_Task directions_
Quote the records exactly, starting at the first line and stopping after the line with "The image size is (601, 400)."; skip the pictures.

Saved data entries
········

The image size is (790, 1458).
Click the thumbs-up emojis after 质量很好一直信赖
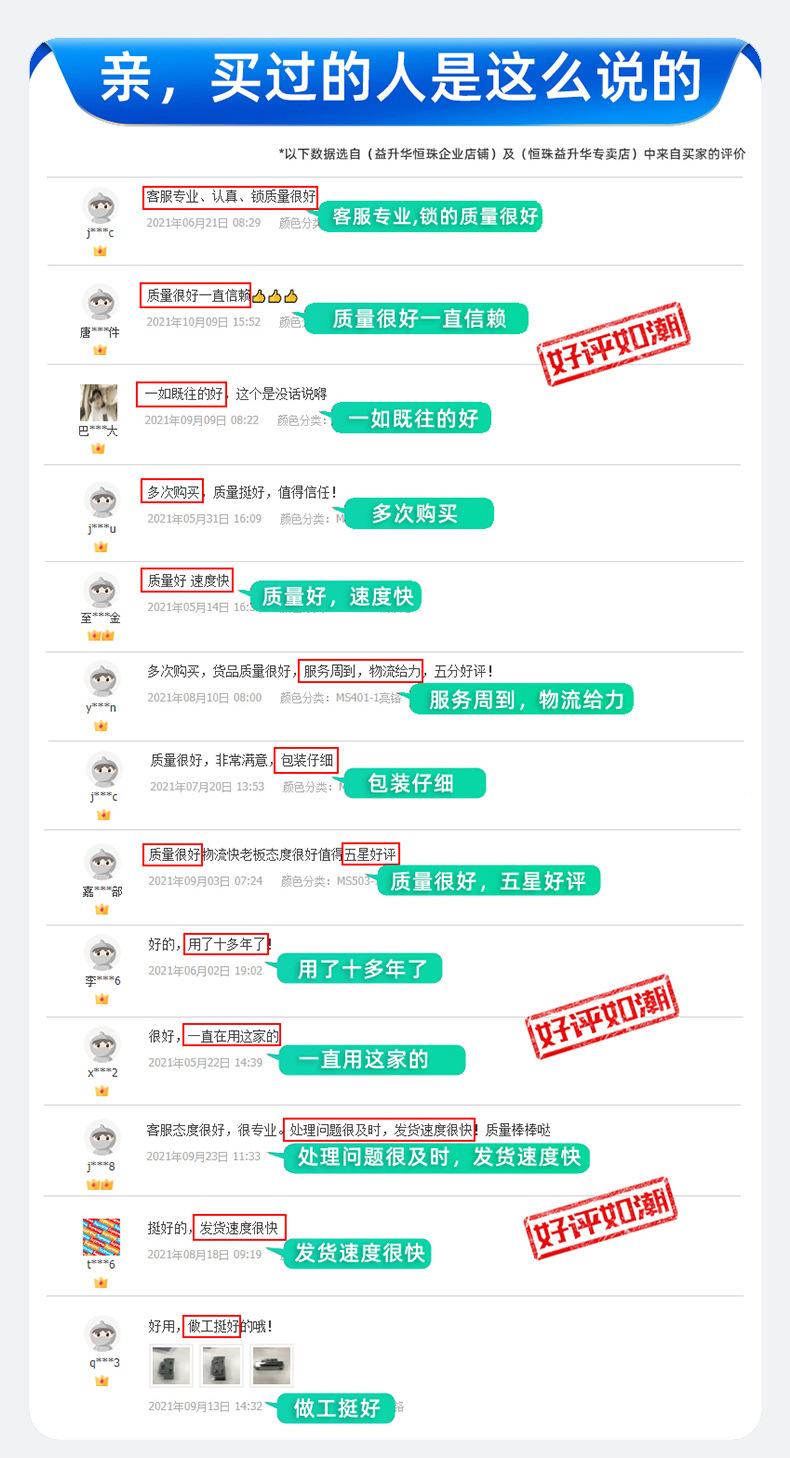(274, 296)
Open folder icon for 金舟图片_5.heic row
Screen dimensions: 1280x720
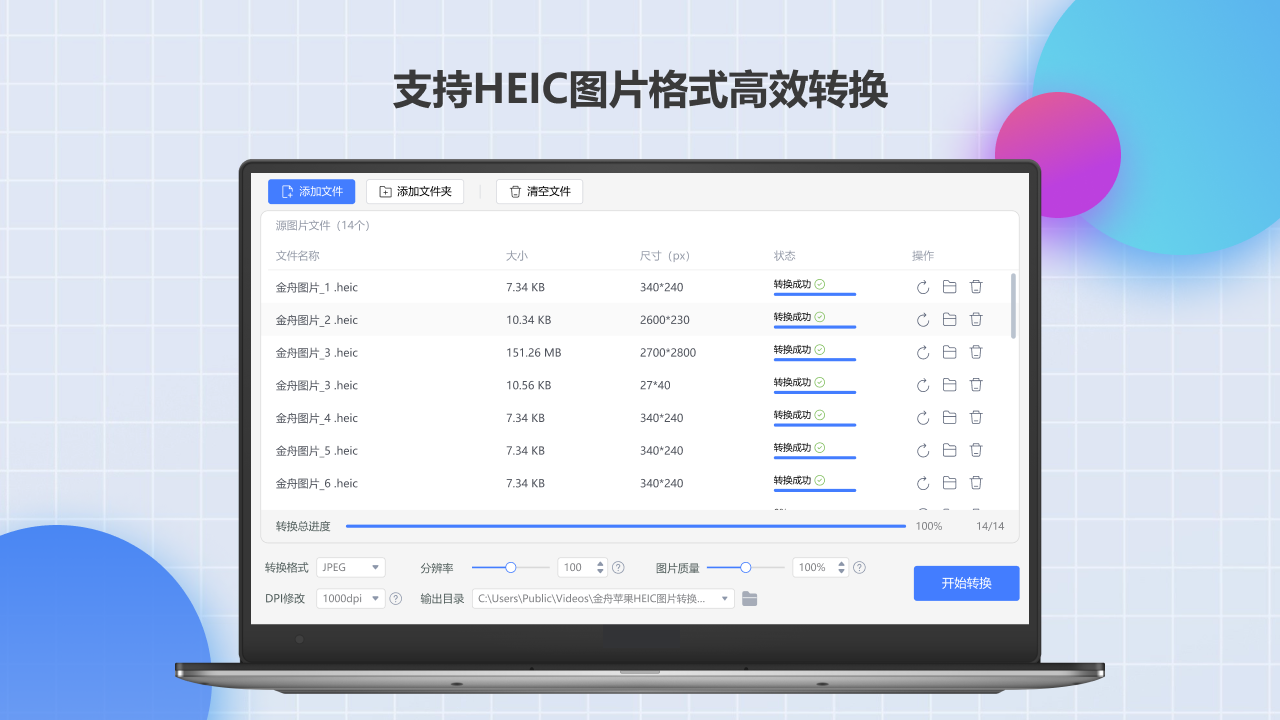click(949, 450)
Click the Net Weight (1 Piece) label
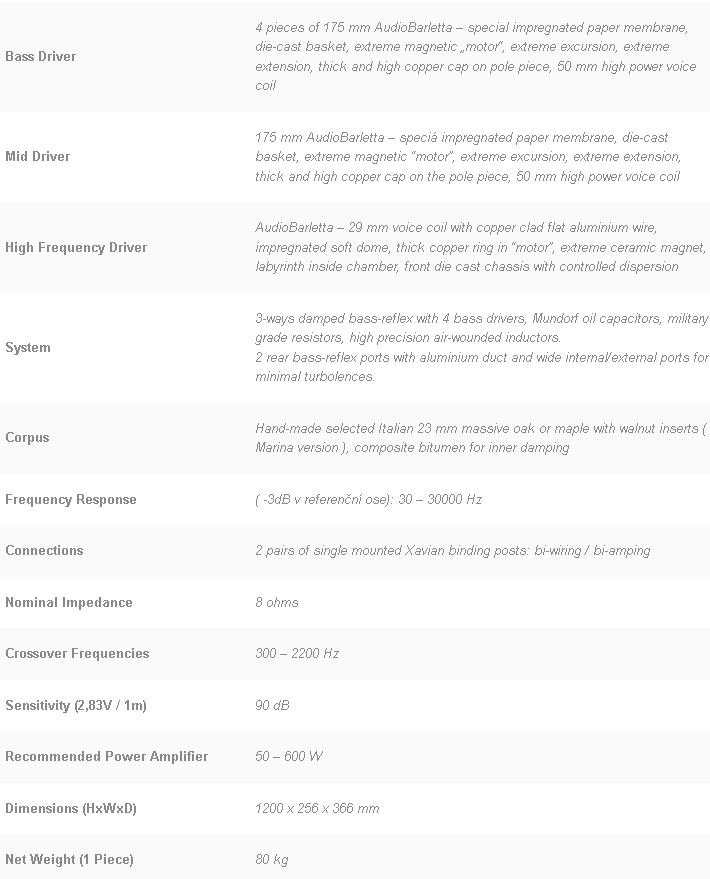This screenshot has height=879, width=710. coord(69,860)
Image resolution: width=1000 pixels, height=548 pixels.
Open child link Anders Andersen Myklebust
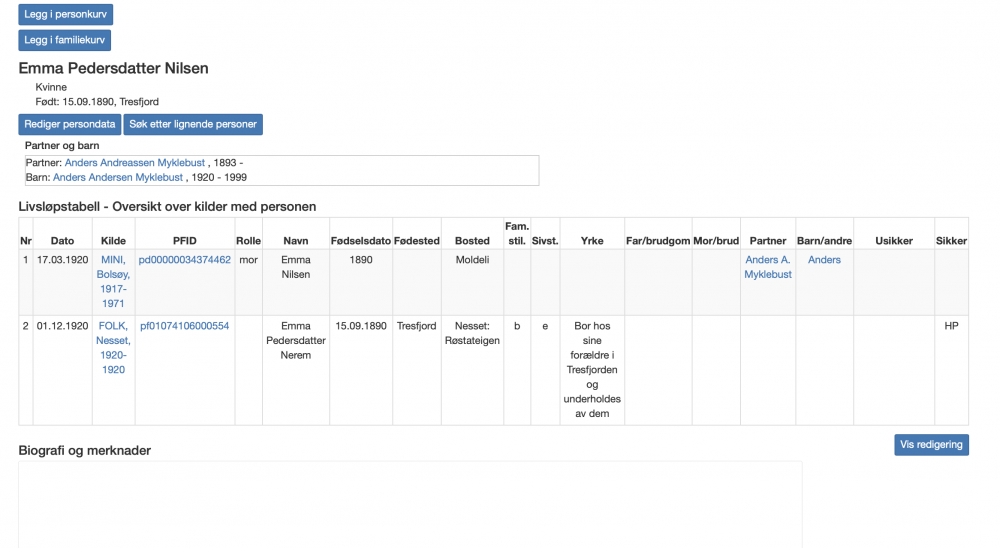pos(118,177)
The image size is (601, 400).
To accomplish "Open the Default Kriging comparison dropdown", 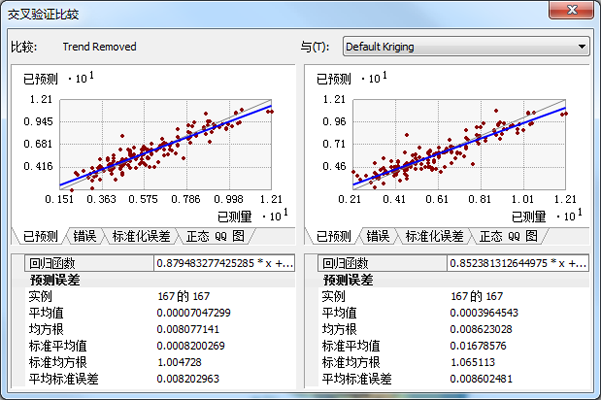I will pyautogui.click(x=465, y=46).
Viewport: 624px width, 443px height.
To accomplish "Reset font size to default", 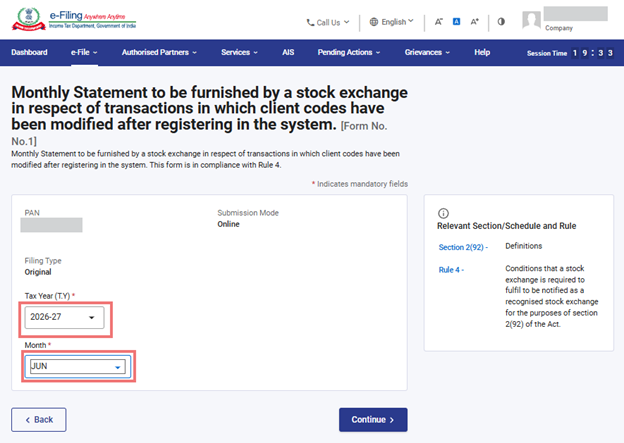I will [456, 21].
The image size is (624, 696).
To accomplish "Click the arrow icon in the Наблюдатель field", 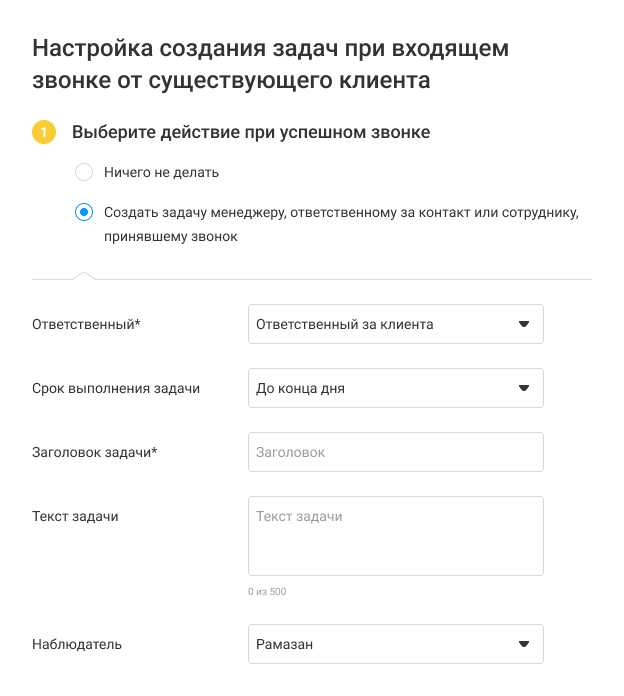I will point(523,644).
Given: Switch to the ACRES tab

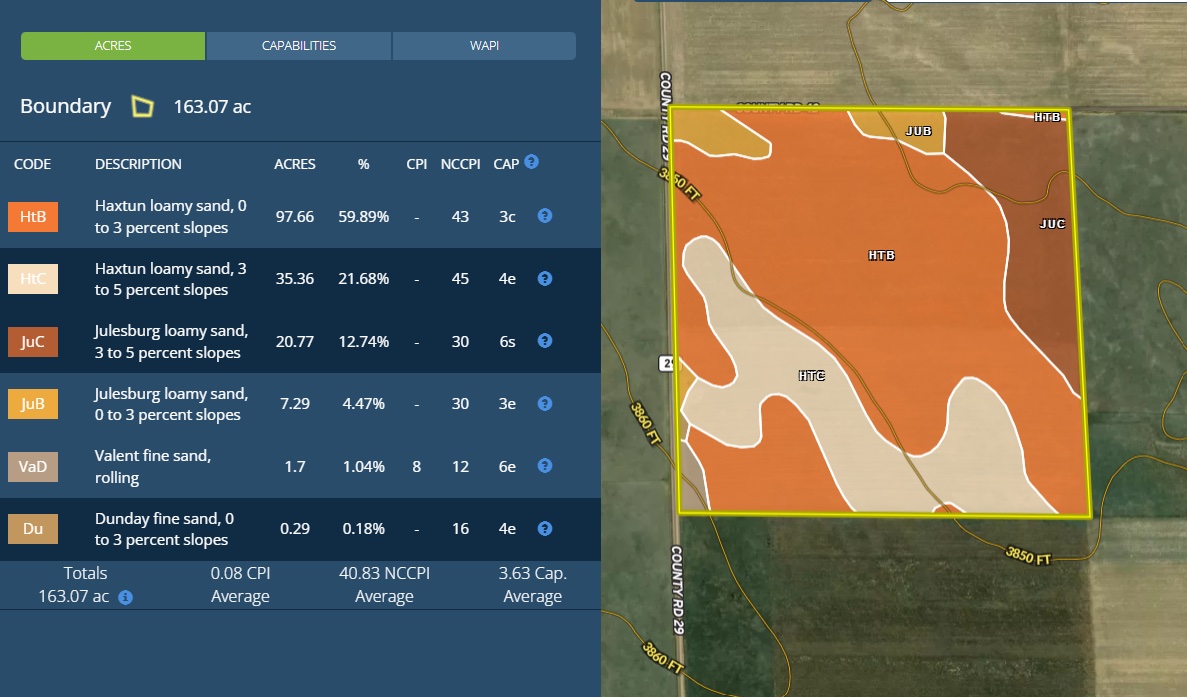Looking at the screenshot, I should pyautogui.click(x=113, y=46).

········

_Result for this exercise_
The image size is (790, 1458).
Click the thumbs-up emojis after 质量很好一直信赖
(274, 296)
Open folder icon for 金舟图片_5.heic row
Screen dimensions: 1280x720
click(949, 450)
Click the Net Weight (1 Piece) label
This screenshot has height=879, width=710. coord(69,860)
Image resolution: width=1000 pixels, height=548 pixels.
Open child link Anders Andersen Myklebust
pos(118,177)
The image size is (601, 400).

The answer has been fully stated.